En arrivant au domaine Cataraqui, les visiteurs prennent souvent ce petit édifice pour une chapelle. Il s'agit plutôt d'un poulailler, revitalisé dans la foulée des rénovations du site, et qui accueillera d'ici l'automne 2016 un centre d'interprétation sur les grands domaines de Sillery.

«On parlera évidemment de l'histoire de Cataraqui, mais on prendra prétexte de cette histoire-là pour parler de l'implantation de cette douzaine de vastes domaines qui ont ceinturé la falaise de Sillery, au XIXe siècle», explique Frédéric Smith, historien à la Commission de la capitale nationale.

Histoires de familles

L'architecture néo-classique du domaine Cataraqui ressemble à beaucoup d'autres villas de l'époque, poursuit l'historien en mentionnant celle de Spencer Wood, plus imposante, au Bois-de-Coulonge.

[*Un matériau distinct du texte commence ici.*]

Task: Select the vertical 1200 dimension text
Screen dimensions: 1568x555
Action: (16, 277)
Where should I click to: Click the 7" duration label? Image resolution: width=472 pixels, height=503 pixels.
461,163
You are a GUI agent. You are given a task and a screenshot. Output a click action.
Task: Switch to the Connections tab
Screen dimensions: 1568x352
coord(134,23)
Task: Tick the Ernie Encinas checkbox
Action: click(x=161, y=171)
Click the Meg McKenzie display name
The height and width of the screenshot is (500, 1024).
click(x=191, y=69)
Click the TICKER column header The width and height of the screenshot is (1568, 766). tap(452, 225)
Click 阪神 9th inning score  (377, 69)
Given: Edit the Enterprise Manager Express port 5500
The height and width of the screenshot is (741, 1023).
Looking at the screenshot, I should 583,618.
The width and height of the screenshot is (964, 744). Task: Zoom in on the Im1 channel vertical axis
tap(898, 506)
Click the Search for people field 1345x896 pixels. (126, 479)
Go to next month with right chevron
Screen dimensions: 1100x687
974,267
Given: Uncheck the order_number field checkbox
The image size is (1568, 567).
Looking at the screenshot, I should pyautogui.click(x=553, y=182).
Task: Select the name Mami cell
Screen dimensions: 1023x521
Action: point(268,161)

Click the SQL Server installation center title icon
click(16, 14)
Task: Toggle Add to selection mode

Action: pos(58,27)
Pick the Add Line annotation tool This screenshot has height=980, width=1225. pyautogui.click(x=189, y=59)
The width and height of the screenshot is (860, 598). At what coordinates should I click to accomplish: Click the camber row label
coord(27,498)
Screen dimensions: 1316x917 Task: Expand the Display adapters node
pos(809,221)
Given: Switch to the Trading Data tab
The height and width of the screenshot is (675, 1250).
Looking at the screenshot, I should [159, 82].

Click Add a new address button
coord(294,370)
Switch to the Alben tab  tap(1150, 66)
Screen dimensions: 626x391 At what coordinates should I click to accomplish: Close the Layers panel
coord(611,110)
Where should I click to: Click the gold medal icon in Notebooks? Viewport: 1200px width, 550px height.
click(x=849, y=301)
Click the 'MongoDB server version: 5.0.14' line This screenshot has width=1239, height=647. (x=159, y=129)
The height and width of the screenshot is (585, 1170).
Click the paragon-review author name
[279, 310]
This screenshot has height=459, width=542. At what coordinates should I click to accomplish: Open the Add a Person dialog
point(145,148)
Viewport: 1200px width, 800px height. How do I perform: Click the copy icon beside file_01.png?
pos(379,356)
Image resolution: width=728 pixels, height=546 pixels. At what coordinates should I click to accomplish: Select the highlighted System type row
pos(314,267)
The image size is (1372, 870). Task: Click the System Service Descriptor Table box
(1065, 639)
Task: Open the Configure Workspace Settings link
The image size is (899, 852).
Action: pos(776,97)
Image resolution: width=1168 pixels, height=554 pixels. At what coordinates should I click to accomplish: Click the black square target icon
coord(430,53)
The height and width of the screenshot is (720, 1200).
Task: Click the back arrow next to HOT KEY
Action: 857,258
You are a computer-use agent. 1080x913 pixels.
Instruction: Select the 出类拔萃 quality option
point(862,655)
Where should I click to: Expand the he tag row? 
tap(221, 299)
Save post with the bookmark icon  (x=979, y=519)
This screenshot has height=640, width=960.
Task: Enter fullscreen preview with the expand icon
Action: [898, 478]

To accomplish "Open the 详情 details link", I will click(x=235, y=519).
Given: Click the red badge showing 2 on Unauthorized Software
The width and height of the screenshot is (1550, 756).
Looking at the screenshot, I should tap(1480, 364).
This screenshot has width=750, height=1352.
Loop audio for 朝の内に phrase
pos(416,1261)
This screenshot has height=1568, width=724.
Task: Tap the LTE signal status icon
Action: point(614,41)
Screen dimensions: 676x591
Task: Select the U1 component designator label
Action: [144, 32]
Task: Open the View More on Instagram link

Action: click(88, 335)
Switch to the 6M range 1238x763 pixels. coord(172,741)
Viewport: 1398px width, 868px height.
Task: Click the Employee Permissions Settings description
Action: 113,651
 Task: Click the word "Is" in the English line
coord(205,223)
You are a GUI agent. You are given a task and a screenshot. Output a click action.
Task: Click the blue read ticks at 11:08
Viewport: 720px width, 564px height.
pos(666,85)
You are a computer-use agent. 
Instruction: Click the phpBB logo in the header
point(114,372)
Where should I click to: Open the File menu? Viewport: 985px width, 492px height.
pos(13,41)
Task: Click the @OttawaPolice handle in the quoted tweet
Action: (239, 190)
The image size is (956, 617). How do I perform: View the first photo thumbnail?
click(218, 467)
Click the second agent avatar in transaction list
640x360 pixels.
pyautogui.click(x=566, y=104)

Et qui dit propriétés dit familles qui y ont habité. Sans tout dévoiler, M. Smith évoque des mariages, notamment des trois soeurs Mackenzie installées dans trois de ces domaines et qui avaient l'habitude de se côtoyer. Il mentionne le nom de James MacPherson Le Moine qui habitait un de ces domaines et qui a beaucoup écrit sur l'histoire de Sillery.

M. Smith souligne que ces propriétés historiques qui ont appartenu à la bourgeoisie anglophone sont souvent passées aux mains de congrégations religieuses, exception faite du domaine Cataraqui et de Spencer Wood. Dans certains cas, les villas ont été préservées, autrement, elles ont été intégrées à des agrandissements.

«Le défi actuel provient du fait que les communautés religieuses souhaitent se départir de leurs domaines après les avoir sauvegardés souvent près d'un siècle.» Ce qui renvoie à toute la question du plan de développement de l'administration Labeaume pour les domaines religieux, qui rencontre de l'opposition citoyenne.

Sans faire de politique, la Commission de la capitale nationale continuera de suivre le dossier, «ouverte à mettre en valeur le patrimoine de Sillery», dit M. Smith. La Commission est notamment impliquée dans le projet de sentier public le long de la falaise qui relierait à terme le Bois-de-Coulonge au domaine Cataraqui. Une idée qu'elle envisage d'ailleurs depuis les années 2000, glisse au passage l'historien.